Gibt es Momente von Deinen Sea-Watch-Missionen, die Dir besonders in Erinnerung geblieben sind?
Viele. Viele. Das Belastendste, was ich bisher erlebt hab, geschah im November. Wir haben einen 2-jährigen Jungen an Bord genommen, ich hab ihn selbst hochgehoben und dabei erst gar nicht gemerkt, dass es so schlecht um ihn steht. An Bord wurde zwei Stunden versucht, ihn wiederzubeleben, aber er hat es nicht geschafft. Das Kind lag dann noch drei Tage bei uns im Eisfach und ich musste da immer dran vorbeigehen. Das hat mich sehr lange beschäftigt. Es gibt aber auch viele positive Momente. Man kommt mit so vielen Menschen zusammen, die Lust haben, etwas zu schaffen, mit anzupacken – einen so geringen „Arschlochanteil“ wie hier findet man sonst nirgends! Das finde ich jedes Mal aufs Neue beeindruckend und es macht viel Spaß, mit den Crews zu arbeiten.
Die Sea-Watch 3 ist jetzt in der Werft, seit zwei Wochen im Trockendock. Was passiert da?

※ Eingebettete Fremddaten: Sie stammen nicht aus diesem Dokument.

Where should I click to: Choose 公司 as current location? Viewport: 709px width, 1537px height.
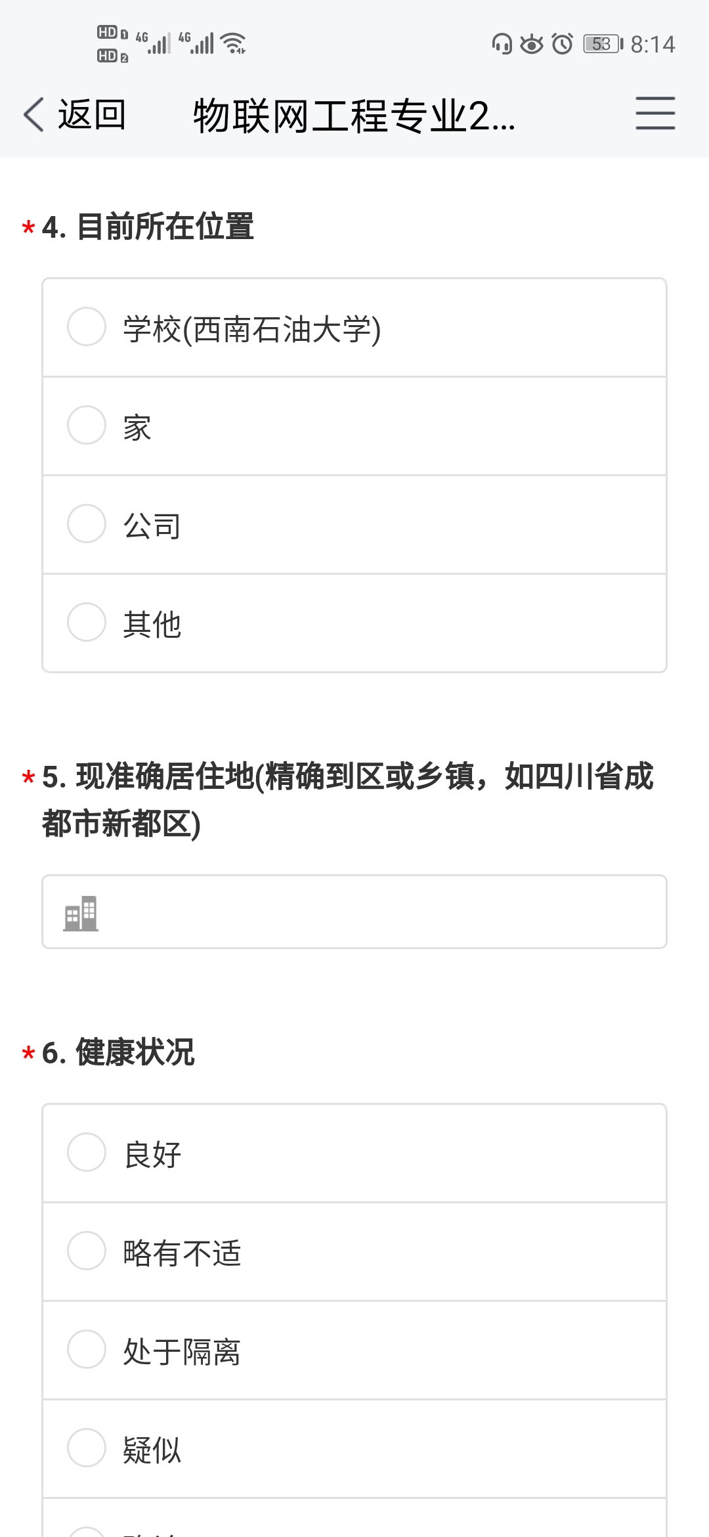[x=87, y=523]
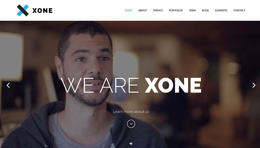This screenshot has height=148, width=260.
Task: Open the Blog page link
Action: point(205,10)
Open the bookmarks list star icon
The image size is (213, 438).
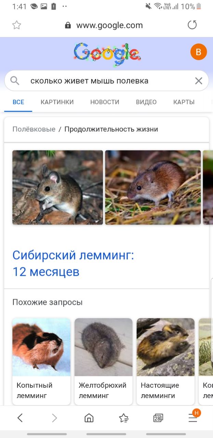(x=123, y=417)
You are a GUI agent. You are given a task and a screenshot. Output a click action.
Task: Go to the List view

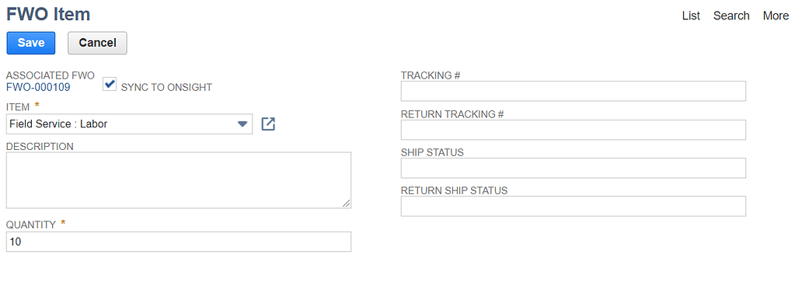click(691, 16)
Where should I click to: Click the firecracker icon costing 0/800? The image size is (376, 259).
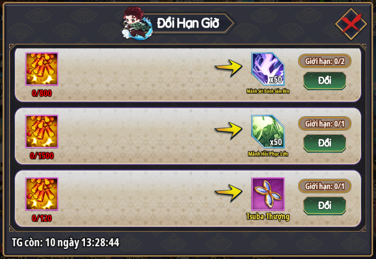point(42,69)
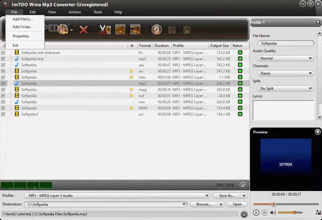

Zunächst wurde das ganze Unterwasserschiff mit Hochdruckreinigern gesäubert, jetzt steht ein neuer Anstrich an. Darüber hinaus ist ein Schiff dieser Größe üblicherweise ein sogenanntes Kauffahrteischiff, das sonst kommerziell betrieben wird. Solche Schiffe sind immer bei Klassifikationsgesellschaften gelistet. Die Klassifikation kann man sich wie die TÜV-Untersuchung eines Autos vorstellen. Es kommen im Rahmen der Klassifikation Gutachter an Bord, die bestimmte Dinge an Bord überprüfen, etwa die Ballasttanks. Nach dem Ablassen des Wassers müssen diese Tanks gereinigt werden. Das hat vier Leute für drei bis vier Tage beschäftigt. So ein Ballasttank ist eng, dunkel, er ist voller Matsch. Darin mit einem Hochdruckreiniger rumzukriechen gehört nicht unbedingt zu den beliebtesten Jobs hier. Dafür gibt es nicht so viele Freiwillige, deshalb war ich auch schon drin. Außerdem werden die Propeller abgenommen und viel Rost entfernt, der sich im Laufe eines Jahres angesammelt hat.
Und welche Arbeiten beeindrucken auch Nautiker*innen und Technikfreaks noch?
Die Messung der Außenwanddicke per Ultraschallsonde ist auf jeden Fall eine sehr interessante Sache. Dabei möchte man natürlich nicht zu dem Punkt kommen, wo man die Außenhaut aufmachen und den Stahl erneuern muss, denn das kostet sofort Zeit und viel Geld. Im Zuge der galvanischen Korrosion wandert die Masse vom edleren zum unedleren Metall. Das Schiff löst sich somit praktisch auf, wenn es im Wasser ist. Um das möglichst zu minimieren, gibt es sogenannte Opferanoden, das sind unterarmlange Zinkstücke, die außen an das Schiffs angeschweißt sind. Vereinfacht gesagt lösen sich diese Opferanoden anstelle des Schiffs auf. An der Sea-Watch 3 sind die Opferanoden jetzt auch komplett weg und müssen somit komplett erneuert werden.
Die Sea-Watch 3 ist noch bis Ende März 2018 in Spanien in der Werft. Danach bricht sie wieder zu Rettungsmissionen im südlichen Mittelmeer auf.